During this period he took an active part in associated IRE activities. He was chairman of the committee that issued the 1950 Standards on Electron Tubes. With George D. O'Neill, he founded the Professional Group on Electron Devices; was chairman of the Group in 1953-54; and, with G.D. O'Neill and Toivo Liimatainen, founded the Washington Electron Devices Conference. Dr. Nergaard was a Fellow of both the American Physical Society and the Institute of Electrical and Electronics Engineers. He is also a member of Theta Kappa Nu, Gamma Alpha and Sigma Xi.

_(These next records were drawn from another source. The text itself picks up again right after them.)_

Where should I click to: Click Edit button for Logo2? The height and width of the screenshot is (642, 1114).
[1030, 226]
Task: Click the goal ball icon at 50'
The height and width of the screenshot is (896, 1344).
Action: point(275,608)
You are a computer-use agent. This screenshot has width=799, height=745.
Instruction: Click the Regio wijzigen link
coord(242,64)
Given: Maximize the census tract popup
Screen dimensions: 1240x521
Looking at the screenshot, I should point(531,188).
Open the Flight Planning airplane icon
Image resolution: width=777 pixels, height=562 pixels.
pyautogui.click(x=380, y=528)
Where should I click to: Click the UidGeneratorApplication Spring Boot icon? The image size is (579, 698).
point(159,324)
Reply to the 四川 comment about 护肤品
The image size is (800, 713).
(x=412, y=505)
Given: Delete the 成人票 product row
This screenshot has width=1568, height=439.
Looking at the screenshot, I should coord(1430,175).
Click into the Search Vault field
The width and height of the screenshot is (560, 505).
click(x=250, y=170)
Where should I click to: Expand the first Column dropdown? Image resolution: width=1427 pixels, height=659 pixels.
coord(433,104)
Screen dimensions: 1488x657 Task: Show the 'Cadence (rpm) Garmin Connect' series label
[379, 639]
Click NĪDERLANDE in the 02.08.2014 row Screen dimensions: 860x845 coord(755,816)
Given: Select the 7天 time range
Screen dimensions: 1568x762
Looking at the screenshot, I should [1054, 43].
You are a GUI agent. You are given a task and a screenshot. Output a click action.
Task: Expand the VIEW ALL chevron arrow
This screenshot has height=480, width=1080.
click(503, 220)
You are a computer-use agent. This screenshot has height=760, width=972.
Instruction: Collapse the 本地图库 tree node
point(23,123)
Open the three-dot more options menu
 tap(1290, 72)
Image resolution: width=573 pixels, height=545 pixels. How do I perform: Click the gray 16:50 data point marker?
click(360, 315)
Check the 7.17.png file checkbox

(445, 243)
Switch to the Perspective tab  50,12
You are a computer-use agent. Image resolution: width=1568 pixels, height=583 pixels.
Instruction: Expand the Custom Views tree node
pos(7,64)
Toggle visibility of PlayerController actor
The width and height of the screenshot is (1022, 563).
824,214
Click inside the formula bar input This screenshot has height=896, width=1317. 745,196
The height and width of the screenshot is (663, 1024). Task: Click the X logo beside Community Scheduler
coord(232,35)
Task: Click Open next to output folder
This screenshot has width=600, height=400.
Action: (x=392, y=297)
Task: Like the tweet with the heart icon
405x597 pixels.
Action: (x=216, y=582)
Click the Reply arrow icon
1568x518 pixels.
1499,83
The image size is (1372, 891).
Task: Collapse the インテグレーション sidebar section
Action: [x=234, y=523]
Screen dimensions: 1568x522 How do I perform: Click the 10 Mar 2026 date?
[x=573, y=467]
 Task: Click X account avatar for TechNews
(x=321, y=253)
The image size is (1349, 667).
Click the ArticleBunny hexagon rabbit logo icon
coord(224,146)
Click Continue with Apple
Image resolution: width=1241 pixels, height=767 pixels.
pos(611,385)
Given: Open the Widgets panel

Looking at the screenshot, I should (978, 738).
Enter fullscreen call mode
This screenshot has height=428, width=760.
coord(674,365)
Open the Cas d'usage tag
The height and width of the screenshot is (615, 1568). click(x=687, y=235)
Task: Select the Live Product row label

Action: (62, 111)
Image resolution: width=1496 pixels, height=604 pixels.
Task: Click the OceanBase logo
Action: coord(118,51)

Dr. Nergaard married Helga Wogensen in 1933. They had two sons, one of whom is in oceanography at MIT and the other, is with the Environmental Protection Agency of Vermont. All have shared a lifelong interest in camping in all its forms from back-packing to traveling by motor home. Their outdoor wanderings included all of the states of the Union and a considerable part of Canada.
Dr. Nergaard's second major spare-time interest was music. The piano helped defray college expenses and an interest in woodwinds took him from piccolo to oboe.
Since retirement Dr. Nergaard has served as a consultant to RCA on highpower tube problems, and his wife, an artist, returned to water-color after a long spell of graphics. These activities have suffered frequent interruptions when wanderlust has struck and a new corner needed inspection.